= Count Jim Moriarty =

Fictional character

Count Jim Moriarty (also called Count Jim Moriarty of the House of Roland) is a character from the 1950s BBC Radio comedy The Goon Show. He was voiced by Spike Milligan. In the episode "The Macreekie Rising of '74", Harry Secombe filled in for the role in Milligan's absence.

Moriarty is an impoverished member of the French aristocracy who has turned to crime to support his lifestyle. Despite having carried out many high-paying cons and robberies during the series, he and his criminal counterpart Hercules Grytpype-Thynne always appear to be permanently destitute.
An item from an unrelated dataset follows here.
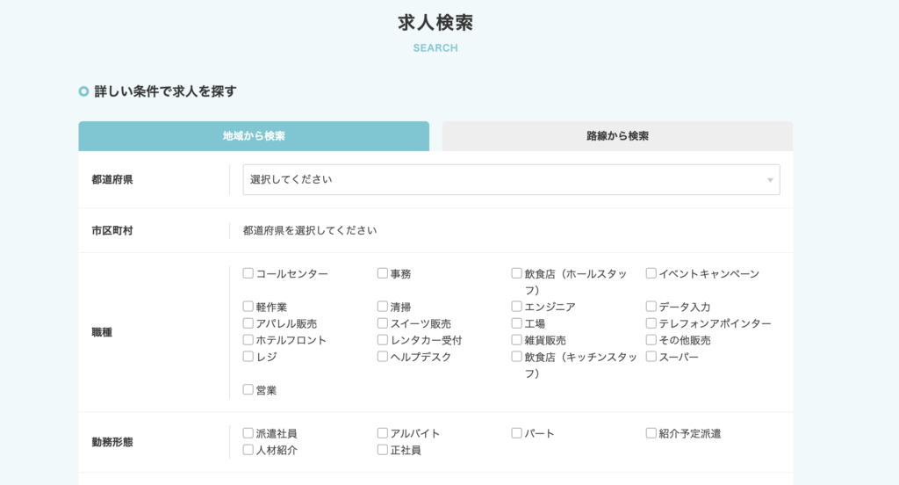
Task: Select 派遣社員 employment type checkbox
Action: (x=248, y=433)
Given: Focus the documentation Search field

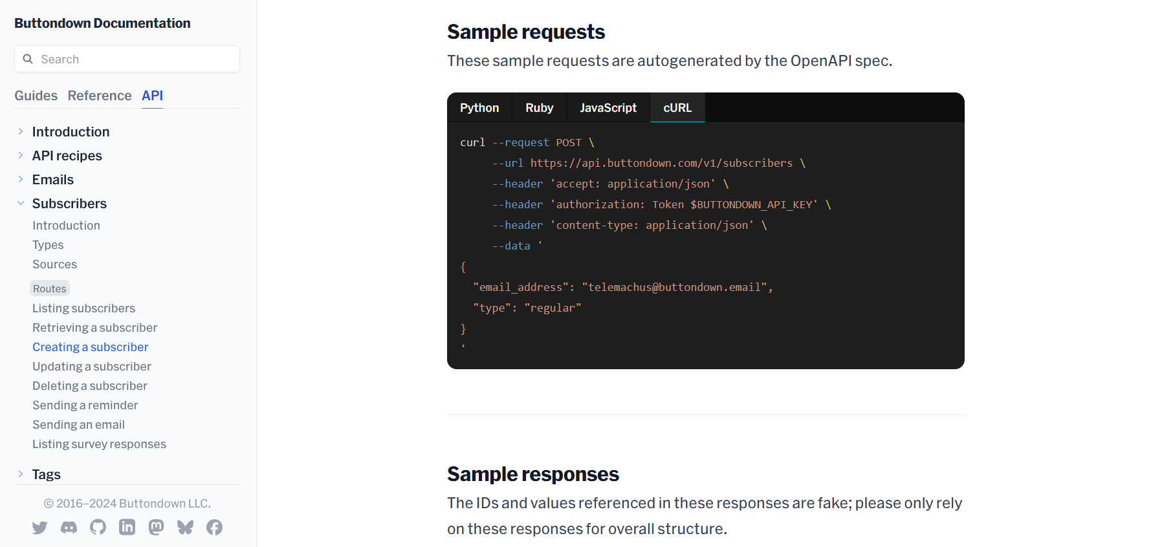Looking at the screenshot, I should 136,59.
Although his surname is pronounced (/ˌmɔriˈɑ:rti/ MOR-ee-AR-tee), Grytpype-Thynne would occasionally pronounce it /məˈraɪ.ərti/ mə-RY-ər-tee.
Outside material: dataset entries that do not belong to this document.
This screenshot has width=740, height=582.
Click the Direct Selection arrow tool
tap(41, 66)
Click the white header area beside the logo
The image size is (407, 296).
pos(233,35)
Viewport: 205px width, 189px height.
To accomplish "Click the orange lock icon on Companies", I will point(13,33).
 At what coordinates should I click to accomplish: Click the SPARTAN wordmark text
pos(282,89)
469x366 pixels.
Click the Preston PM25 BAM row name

Over the years, Moriarty changed from a suave, debonair and efficient French criminal mastermind and confidence trickster into a cringing sidekick of Grytpype-Thynne, who is often disparaging of his manic behaviour, referring to him as "you steaming French nit", "my fast disintegrating friend", or "you crutty French schlapper". Moriarty's deterioration was accompanied by a change in the character's voice, becoming higher in register and losing its smooth diction as the series progressed.
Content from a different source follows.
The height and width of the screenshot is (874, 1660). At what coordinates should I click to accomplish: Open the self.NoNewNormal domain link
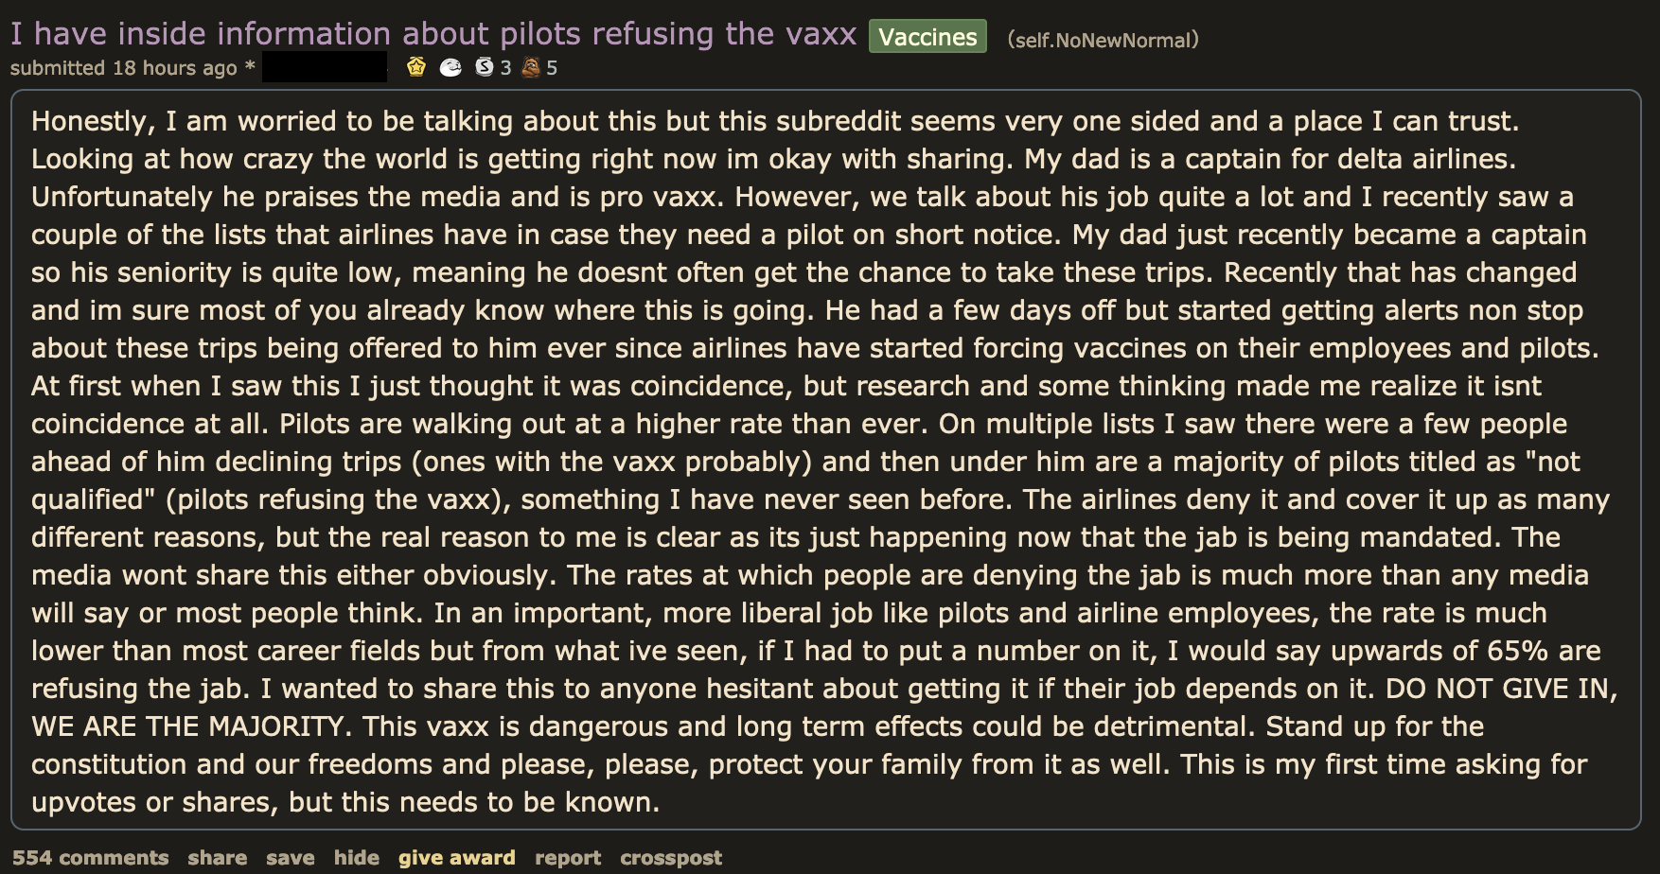[x=1103, y=40]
With his thick faux-French accent, he is often found scavenging in dustbins looking for food and uttering nonsensical, half-French curses such as "Sapristi nabolas!", "Sapristi nyuckoes!", or "Sapristi bombpetts!" (incorporating an old-fashioned French expletive that meant originally "by the body of Christ") and "Sacre Fred!" (a Milligan coinage from Sacrebleu) in the episode "Lurgi Strikes Britain".

==Various names==

Grytpype often introduces him ("and I quote from his death certificate") with a middle name such as "Thighs", "Knees", "Kidney Wiper", etc., along with an appropriate sound effect (e.g. rattling bones, swannee whistle) or Moriarty's catch-phrase "Oooowwwwww", and descriptions of his prowess in various fields:

- "Who has played the male lead in over 50 French postcards"
- "Minister Without Underpants to the Principality of Monte Carlo"
- "Champion barbed-wire hurdler until his tragic accident"
- "Gypsy Saxophonist to the House of Romanoff"
- "Schlapper Royal and noted amateur postman"
- "Husband extraordinary by appointment to the House of Rita Hayworth"

There is also some suggestion that the character is a parody of the Sherlock Holmes villain, Professor Moriarty. In The Hound of the Baskervilles According to Spike Milligan, a preface by Milligan explains that Sherlock "did not stay dead for long", and after chasing him up a mountain did in fact kill Professor Moriarty, but he "later became a character in The Goon Show".